USAA App, Mint.com Cross-Selling, TradeKing Rate As Forrester Best Practices

We sat in on a Forrester Research Top 10 Financial Services Web Site Best Practices of 2009 Webinar this afternoon and thought we’d pass on a few highlights.

App Turns Phone Into An ATM

USAA’s mobile phone app (released first for the iPhone and in January for the Droid) enables registered accountholders to deposit checks simply by photographing the check and submitting the image via the phone.

We covered remote deposit capture (RDC) seven years ago when the payments industry introduced it as a solution for commercial customers that met volume requirements. It's exciting to see the capability downstreamed to consumers for one-off use.

Brad Strothkamp, Forrester principal analyst, singled the app out for two reasons.

First, it’s a best practice of offering content differentiated from what Internet banking applications offer. If you're working on a mobile strategy for an asset management company, be sure to consider the medum—offering just a miniature version of your mutual fund or ETF site won't cut it.

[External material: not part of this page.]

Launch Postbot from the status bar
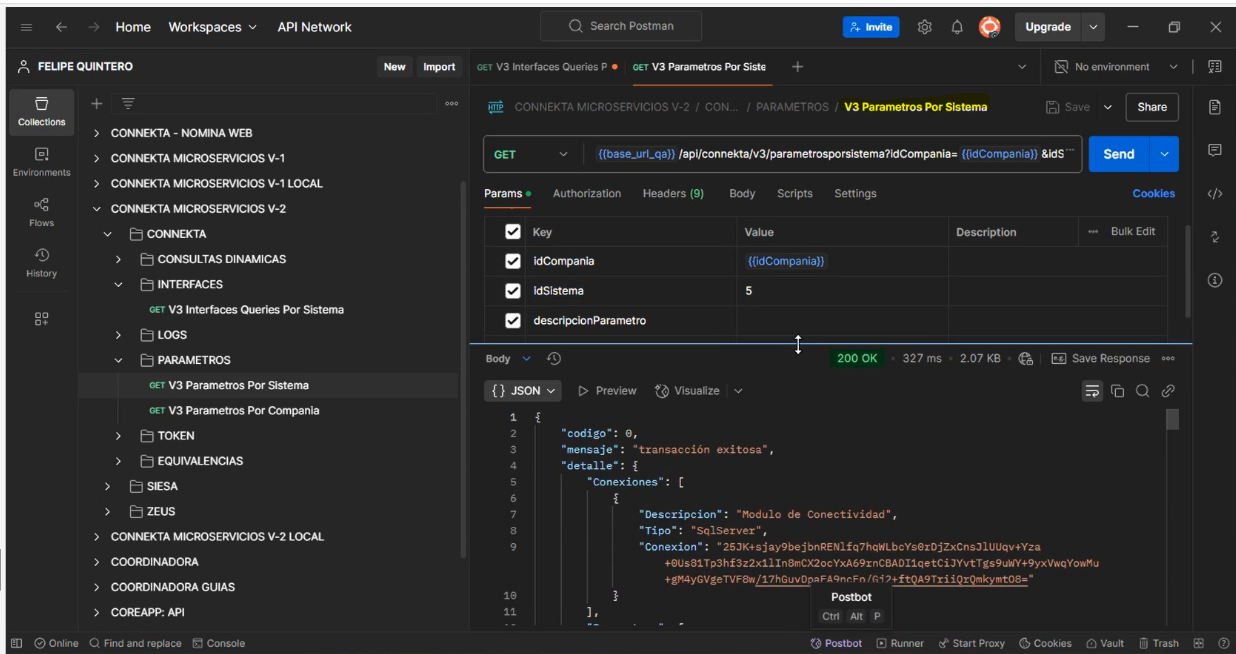 click(x=836, y=643)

But more important, this app is an innovation that makes doing business with USAA easier.

According to USAA's January press release announcing the Droid app, in the five months since Deposit@Mobile was introduced in August 2009, customers deposited more than $300 million using their iPhones.

USAA provides financial services (including mutual funds) to military members and their family—a very mobile group. More than 1.2 million members use USAA's mobile platforms to manage daily transactions.

Mint.com Bases Cross-Selling On Potential Savings

Mint.com, the online personal finance site we've been encouraging you to keep an eye on for the audience it's building and the tools it's delivering, is now doing “smart” cross-selling based on transactional information. According to its site today, more than 1 million people have uploaded their checking, savings and investment account information to Mint and 3,000 are signing on each day. Mint is tracking $175 billion in transactions, $47 billion in assets and has identified more than $300 million in potential savings for its users.

In the cross-selling example that Strothkamp cites, when Mint "sees" discount brokerage commissions, it can cross-sell a lower-cost provider. Let’s set aside the other discussion we could have—i.e., How long until Mint begins to cross-sell based on mutual fund expense ratios?—this is smart Web site functionality.

Social Media Stimulates Trading

The TradeKing community is a Forrester favorite and you can read more about it on the Groundswell page. The community allows for traders to share trade and balance information at the aggregated level. Most intriguing in Strothkamp’s comments was that TradeKing finds the more active a trader is in the social community, the more they trade—four times more!

Across financial services businesses, “there’s a lot of interest in figuring out social tools,” Strothkamp said.